¿Cuándo fue la última ocasión en que compraron un disco físico? La pregunta parecía ilógica y hasta tonta años atrás. Actores y cómicos se hicieron ricos gracias al secuestro de televidentes y audiencias que, embrutecidos por la promoción en televisión, compraban discos de larga duración -los famosos LPs- donde el famosillo demostraba su falta de talento vocal revestido de una gran campaña de marketing. Lo mismo sucedía con artistas prefabricados en todas partes del mundo.

 

Los casos donde Darlene Love era la voz detrás de un grupo de simpáticas cantantes hasta los falsos y reales Milli Vanilli se reprodujeron en el orbe con todo tipo de nombres. La mano De Llano dirían algunos en el ambiente mexicano.

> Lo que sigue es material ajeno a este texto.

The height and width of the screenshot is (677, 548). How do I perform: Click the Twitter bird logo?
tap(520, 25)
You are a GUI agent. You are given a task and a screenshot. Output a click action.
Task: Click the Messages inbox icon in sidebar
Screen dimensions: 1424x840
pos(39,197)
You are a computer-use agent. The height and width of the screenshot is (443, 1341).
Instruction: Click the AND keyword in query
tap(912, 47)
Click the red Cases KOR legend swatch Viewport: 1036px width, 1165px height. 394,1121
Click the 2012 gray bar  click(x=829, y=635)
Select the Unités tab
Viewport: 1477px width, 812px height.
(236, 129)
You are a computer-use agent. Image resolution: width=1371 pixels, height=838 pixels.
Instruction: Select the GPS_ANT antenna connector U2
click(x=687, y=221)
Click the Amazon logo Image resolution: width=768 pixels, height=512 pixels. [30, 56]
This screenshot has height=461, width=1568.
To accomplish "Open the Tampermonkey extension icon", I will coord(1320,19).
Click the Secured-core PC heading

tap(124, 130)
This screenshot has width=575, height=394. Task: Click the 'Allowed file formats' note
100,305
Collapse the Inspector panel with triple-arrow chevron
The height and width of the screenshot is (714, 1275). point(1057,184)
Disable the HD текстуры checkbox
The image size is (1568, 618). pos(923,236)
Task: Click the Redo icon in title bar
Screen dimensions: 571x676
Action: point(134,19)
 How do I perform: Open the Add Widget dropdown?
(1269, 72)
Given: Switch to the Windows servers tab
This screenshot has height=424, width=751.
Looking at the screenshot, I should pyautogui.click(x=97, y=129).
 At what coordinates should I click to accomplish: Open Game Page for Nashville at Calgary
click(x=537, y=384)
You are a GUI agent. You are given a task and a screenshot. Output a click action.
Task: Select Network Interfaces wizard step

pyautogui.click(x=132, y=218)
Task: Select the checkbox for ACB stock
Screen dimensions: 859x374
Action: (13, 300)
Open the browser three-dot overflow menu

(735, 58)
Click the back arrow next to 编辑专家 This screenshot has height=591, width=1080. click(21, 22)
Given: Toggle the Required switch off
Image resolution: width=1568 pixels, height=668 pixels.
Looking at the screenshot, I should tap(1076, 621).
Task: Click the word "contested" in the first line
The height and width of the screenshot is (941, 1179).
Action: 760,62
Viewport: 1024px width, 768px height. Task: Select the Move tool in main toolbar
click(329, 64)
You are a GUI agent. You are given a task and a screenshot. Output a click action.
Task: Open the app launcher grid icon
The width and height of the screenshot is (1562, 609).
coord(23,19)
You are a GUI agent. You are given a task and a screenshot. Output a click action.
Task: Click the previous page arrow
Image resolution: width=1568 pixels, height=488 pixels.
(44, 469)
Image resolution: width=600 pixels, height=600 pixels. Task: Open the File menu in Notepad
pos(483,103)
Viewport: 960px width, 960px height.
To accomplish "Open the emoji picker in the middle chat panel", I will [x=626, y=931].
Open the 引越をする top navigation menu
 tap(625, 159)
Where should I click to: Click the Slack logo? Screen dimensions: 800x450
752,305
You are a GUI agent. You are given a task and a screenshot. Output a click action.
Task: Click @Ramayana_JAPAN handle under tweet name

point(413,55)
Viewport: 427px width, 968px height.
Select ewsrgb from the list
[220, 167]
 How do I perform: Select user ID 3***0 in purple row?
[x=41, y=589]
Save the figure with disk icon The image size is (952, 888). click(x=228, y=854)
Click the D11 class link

Desde los setenta hasta principios del siglo XXI, la industria musical vivió de un balance peculiar: artistas que deseaban crear discos conceptuales y perfectos que, en muchas ocasiones, no vendían de forma masiva pero que daban credibilidad y realce a sus disqueras.

 

Por el otro, artistas plásticos y desechables que sostenían a sus disqueras por la venta de un disco inflado vía publicidad y exposición en medios -exposición muchas veces creada por la famosa payola-. Para el siglo XXI, todo acabó.

 

La aparición del mp3 de forma masiva y el intercambio vía métodos peer to peer comenzaron por descarrilar el tren de la soberbia discográfica, donde el poder del producto se centraba en los directivos y encargados de artistas y repertorio.

 

Luego, las redes sociales y servicios como Pandora, Last FM y blogs especializados acompañados de la popularización del ipod y de la tienda iTunes transformaron, para siempre, la industria.

 

Disqueras enteras entraron en la ruta de quiebra o problemas financieros. Algunas fueron absorbidas, otras desaparecieron.

 

Por supuesto, la música comenzó a verse como un objeto desechable, de comercio fácil y rápido y sin valor estético.

 

Las colecciones fonográficas se transformaron en discos duros de 500 gigas, uno o dos terabytes. La labor de diseñadores quedó en un segundo término, el objeto arte se extravió en terminología como número de descargas, compresión, kpbs. Términos a kilómetros de distancia de la esencia de la industria: poner la idea completa de un creador al alcance de todos.

 

Porque, al final, un disco entero es eso: la propuesta artística de una persona o un grupo de personas que desean, a través de la armonía, melodía y el ritmo, proponer una visión de su entorno.

 

Revólver, SGt pepper, The Wall, The dark side of The Moon, Let it Bleed, Freewheelin’, who’s next, Out of time, Nevermind, use you illusion I y II, Kid A, sólo son algunos nombres que no pueden –aunque la radio haya fomentado eso- convertirse en sencillos encapsulados en el mismo espacio físico o el mismo apellido. Son algo más que eso.

 

Hemos vivido tres lustros donde el disco compró su espacio en el pasillo de ofertas y devaluó su valor fetiche, su objetivo de herencia.

 

Herencia.

 

Es ahora, donde el egoísmo millenial se exacerba que el disco regresa.

 

Nadie quiere presumir un disco duro. Lo que da presencia y diferencia son las portadas de los discos que atesoras, la manera en que los catalogas, el orden que escogiste para acomodarlos.

 

Regresan los viniles, no sólo porque el paso para su digitalización es más difícil, sino porque su presentación es más llamativa, más seductora, más personal.

 

Igualmente, hay bandas que, basados en ello, pretenden hacer valer el arte, su esfuerzo, su atrevimiento.

 

Wu Tan Clan ha anunciado que saldrá a la luz pública su trabajo Once Upon a Time in Shaolin. A diferencia de otros, la banda expondrá –como si fuera una pintura o escultura- las canciones en distintos museos y foros alrededor del mundo. Al término de la muestra, el grupo subastará una sola copia del disco en millones de dólares a un solo comprador.

 

¿Locura? No tanto. Al momento, las ofertas van en cinco millones de dólares.

 

De lo plástico a lo artístico a lo estético. Revaloremos la música. Seguro nos hará mejores. O la perderemos por siempre.